Pour changer de fermier, le bail initial doit être résilié avant la conclusion d’un nouveau bail.
Il a commis une fraude : en réalité, la SCEA lui a succédé en qualité de fermier et il l’a, de facto, perdue, affirmant le contraire à ses bailleurs. Le dol et la fraude sont donc constitués et entraînent la nullité du bail du 10 juillet 2014.
– A titre subsidiaire, sur la résiliation des baux si la nullité du bail pour dol n’était pas prononcée
M. [T] [JN] n’était pas libéré par le nouveau bail et restait fermier aux côtés de la SCEA comme adjonction d’un nouveau preneur alors que les bailleurs n’ont jamais eu la volonté de résilier le bail qu’ils lui ont consenti le 9 janvier 1999. La conclusion d’un nouveau bail avec la SCEA était alors nécessaire et il convenait de faire application des dispositions des articles L411-35 alinéa 3 et 4. A défaut, la résiliation des baux conclus le 9 janvier 1999 et le 10 juillet 2014 doit être prononcée.
– la demande de résiliation du bail du 10 juillet 2014 n’est pas irrecevable comme le soutiennent les intimés. Conformément à l’article 565 du code de procédure civile, elles tendent aux mêmes fins que celles soumises en première instance même si leur fondement juridique est différent. Il s’agit d’obtenir l’anéantissement du bail allégué par le fermier et son expulsion déjà sollicitée en première instance.
– l’expulsion s’impose ainsi que l’allocation de dommages et intérêts
– ils ont subi un préjudice moral dont ils demandent réparation pour 20 000 euros.
En outre, ils n’ont pu vendre leur bien et ont été contraints de le conserver. Ils demandent 15 000 euros à ce titre.
– Sur l’article 700 du code de procédure civile et les dépens :
Ils ont fait réaliser une expertise graphologique pour un coût de 800 euros. Ils demandent la somme de 9 800 euros sur le fondement de l’article 700 du code de procédure civile.
II. Moyens et prétentions de M. [T] [JN] intimé sur appel principal
Par dernières conclusions enregistrées au greffe le 10 novembre 2022 et reprises à l’audience, M. [T] [JN] demande à la cour de :
– confirmer en tous points le jugement du tribunal paritaire du 1er septembre 2020
A titre subsidiaire,
– déclarer irrecevables les demandes formées tendant à la résiliation du bail du 9 juillet 1999
– déclarer irrecevable la demande indemnitaire formée au titre d’indemnité d’immobilisation
En tout état de cause, rejeter toute demande, fin et prétention formulées à l’encontre de M. [T] [JN]
– condamner les consorts [WR] à lui payer la somme de 2 000 euros en application de l’article 700 du code de procédure civile ainsi qu’aux dépens.

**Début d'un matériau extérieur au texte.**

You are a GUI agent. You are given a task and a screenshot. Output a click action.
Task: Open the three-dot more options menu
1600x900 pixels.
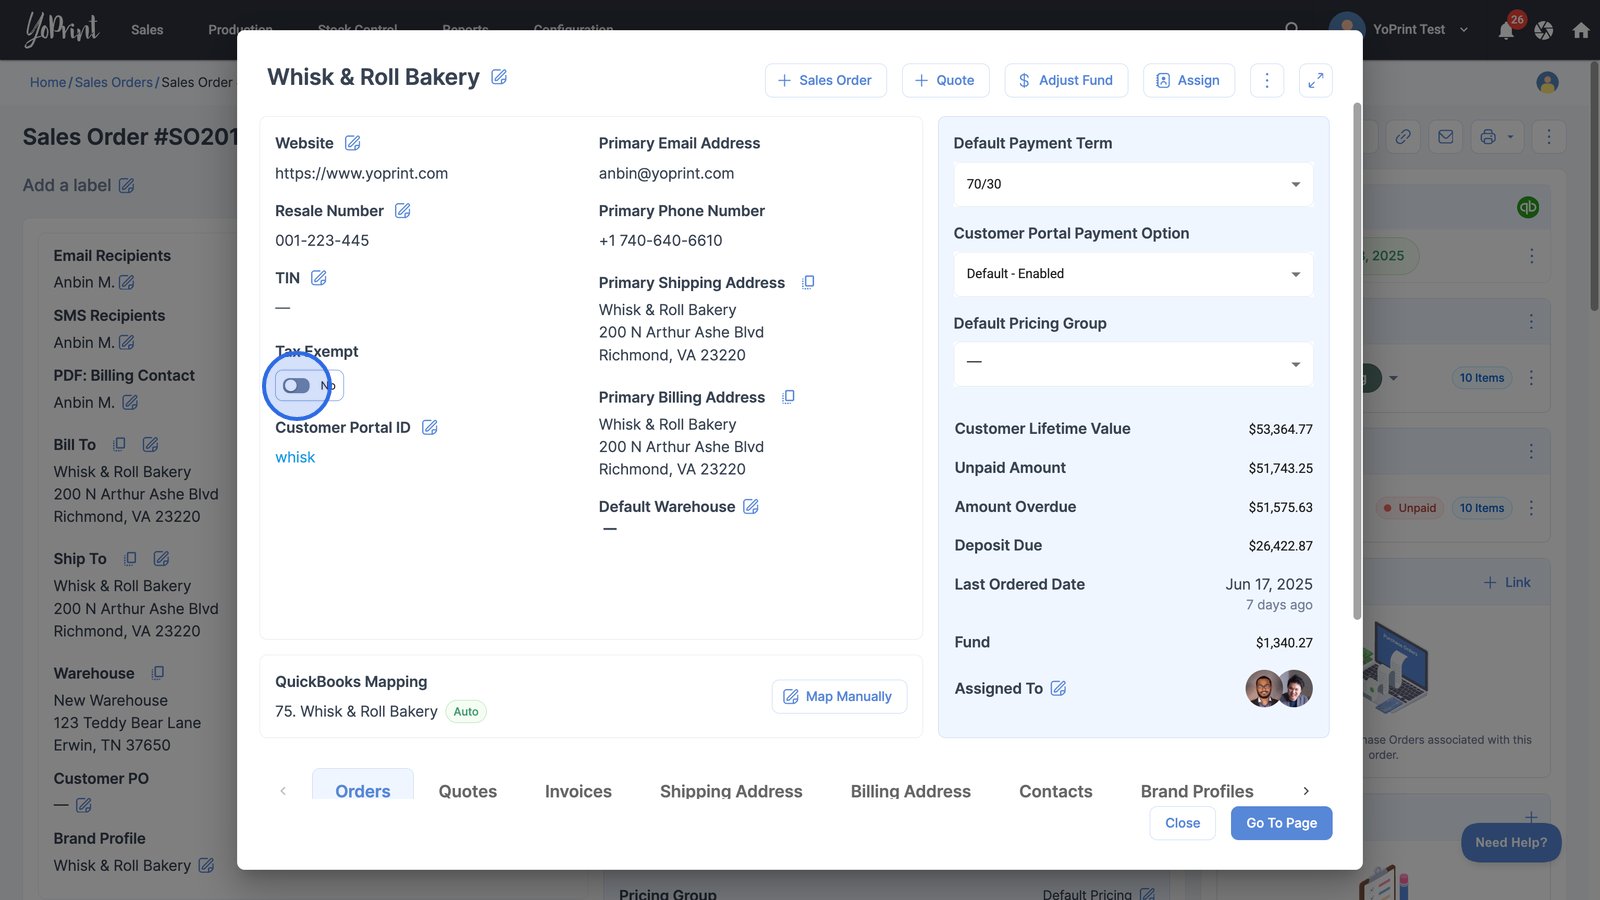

A l’appui de ses prétentions, M. [T] [JN] conteste cette version des faits et soutient que :
– l’état de faiblesse allégué par les appelants ne constitue pas un dol et il n’est pas établi que les facultés cognitives de M. [WR] étaient altérées au jour de l’acte,
– les appelants ne rapportent pas la preuve de l’absence de signature de Mme [MF] [J] épouse [WR] et ils n’ont demandé aucune mesure d’instruction en première instance.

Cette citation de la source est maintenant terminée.